**YOUR TASK**
Continue the Kee Scarp Member entry below from the point where it stops.

---- READING TEXT

Unit Name: Kee Scarp Member
Unit Type: Lithostratigraphic
Rank: Member
Status: Formal
Usage: Currently in use
Age Interval: ? Givetian - ? Frasnian (391.8 - 374.5 ma)
Age Justification: The limited fauna of the Kee Scarp Limestone contains rare solitary rugose corals, tabulate corals (slender, branching forms), stromatoporoids, spiriferoid brachiopods, including atrypids, ambocoeliids, cyrtinids, and spiriferids, and rare orthid and productellid brachiopods.
Province/Territory: Northwest Territories; Yukon Territory
Originator: Stelck, 1942.
Type Locality:
The ridge known as Kee Scarp on the southwest flank of the Norman (Discovery) Range, 9.3 km (5.8 mi) east-northeast of Norman Wells, lower Mackenzie River valley, District of Mackenzie, Northwest Territories.

--------
---- SOURCE EXCERPT

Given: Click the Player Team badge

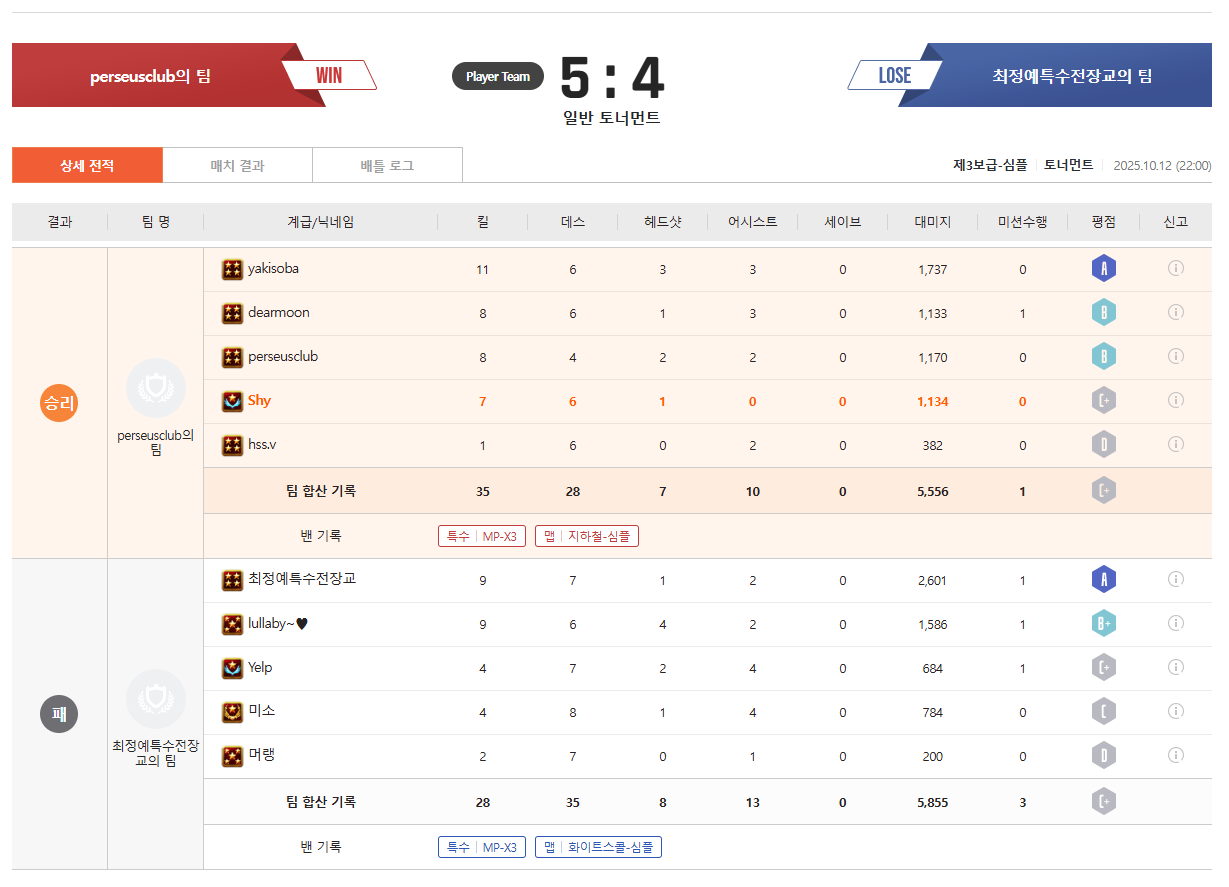Looking at the screenshot, I should (497, 76).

--------

**THE ANSWER**
Distribution:
Known mainly from the segment of the Mackenzie River valley around Norman Wells, where the member is the producing rock of the small Norman Wells oil field. Con-sidering the member in its original conceptual form, as a lens of reef limestone enclosed by shales of the Fort Creek Fm, its distribution may be fairly limited. However, considering it, as do some, an integral (upper) part of the Ramparts Fm, or, as do others, an integral part of the Beavertail Fm, its distribution may be much more widespread - comparable, indeed, to the distribution of these formations themselves. Limestone outliers, attributed to the Kee Scarp, have been reported in western part of the upper Mackenzie River valley (Hume, 1954; Law, 1971). In type section, the member is 50 m (164 ft) thick; in the Norman Wells oil field, it ranges from 0-150 m (0-450 ft); and beyond the oil field, thicknesses approaching 180 m (591 ft) have been reported. The last figure approaches closely that of some of the thicker sections of the upper Ramparts Fm.
Lithology:
Lower beds of the type and other sections are composed mainly of distinctly, if regularly, bedded, fine- to medium-grained, brownish-grey, slightly argillaceous, compact, bioclastic limestones with partings of shale. The base is not exposed at the type locality. Upper beds which compose most of the type outcrop, but which are more thickly developed at other localities, are com-posed of thick-bedded to massive, medium- to coarse-grained, light-grey, more porous, stromatoporoidal reef limestone.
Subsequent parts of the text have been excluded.